### Aim of the task
Restate the whole listing below word for word and keep the images out.

### Records for processing
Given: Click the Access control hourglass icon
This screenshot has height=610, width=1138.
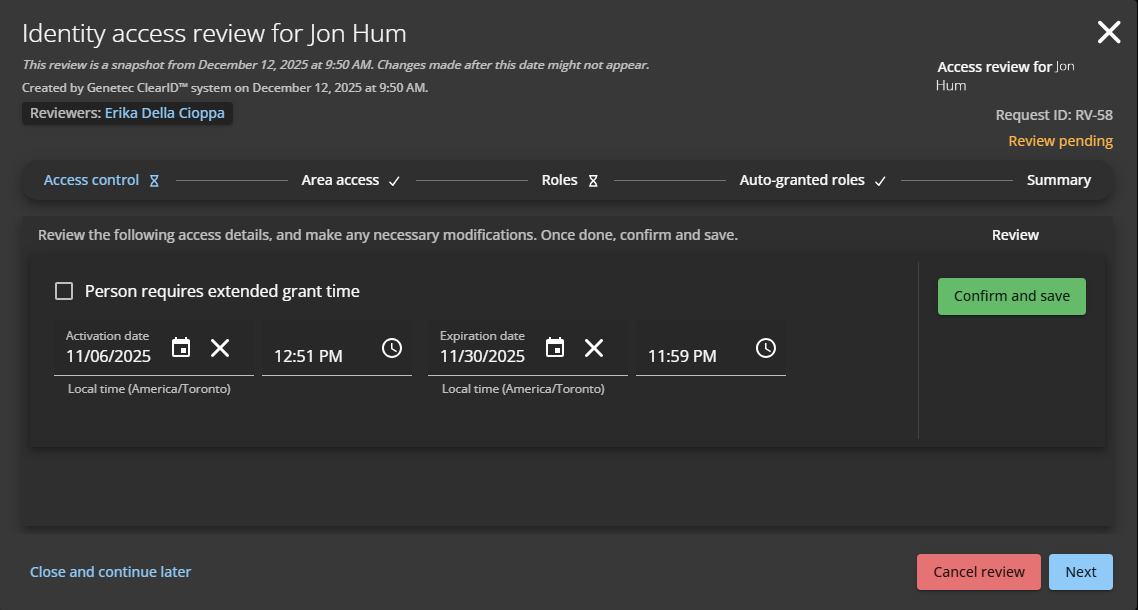Looking at the screenshot, I should pos(154,181).
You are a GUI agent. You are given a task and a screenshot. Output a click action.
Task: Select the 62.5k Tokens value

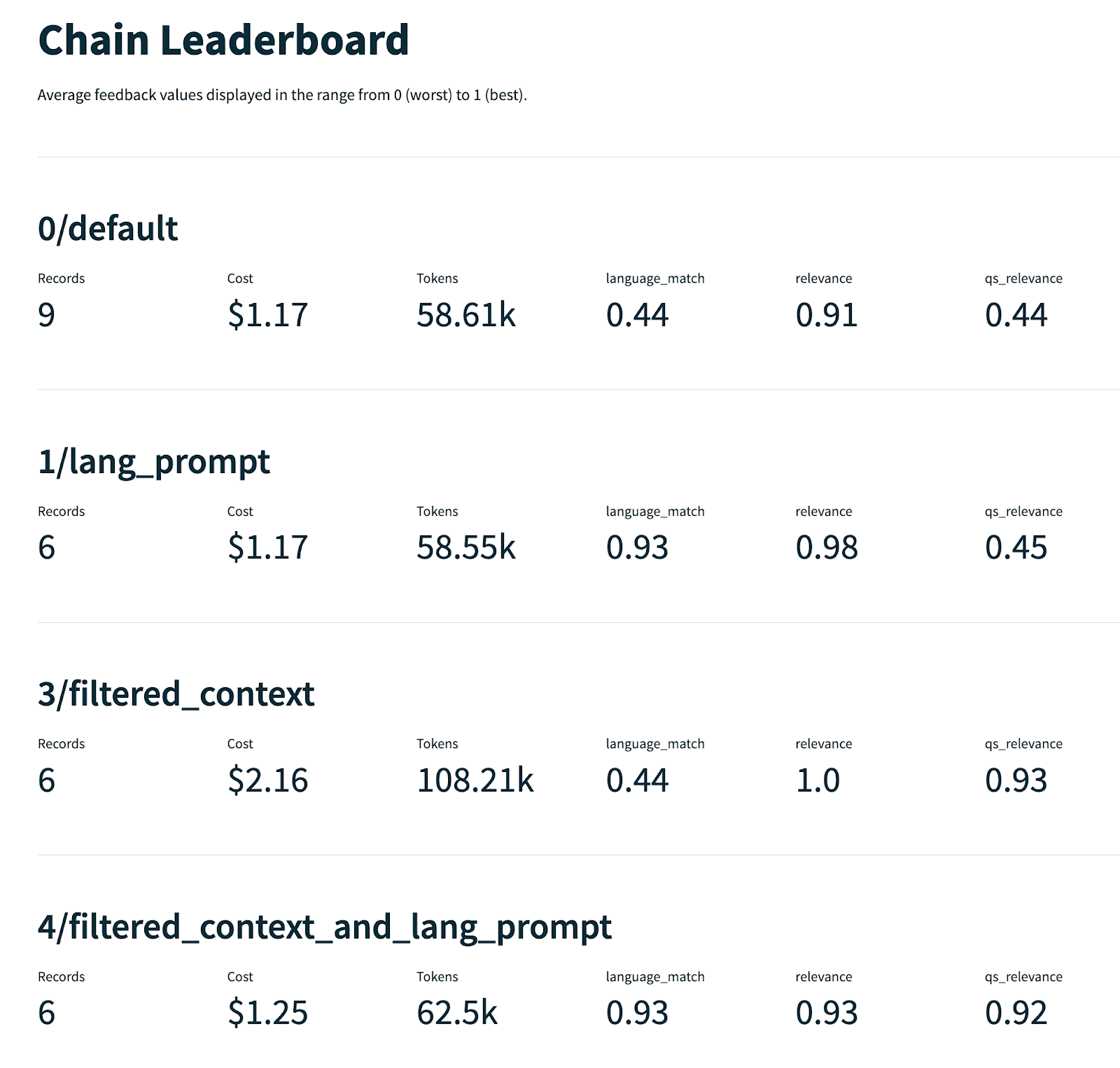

### Answer for this exercise
Given: Click the Access control hourglass icon
This screenshot has height=610, width=1138.
Looking at the screenshot, I should pos(154,181).
You are a GUI agent. You are given a task and a screenshot. Output a click action.
Task: Select the 62.5k Tokens value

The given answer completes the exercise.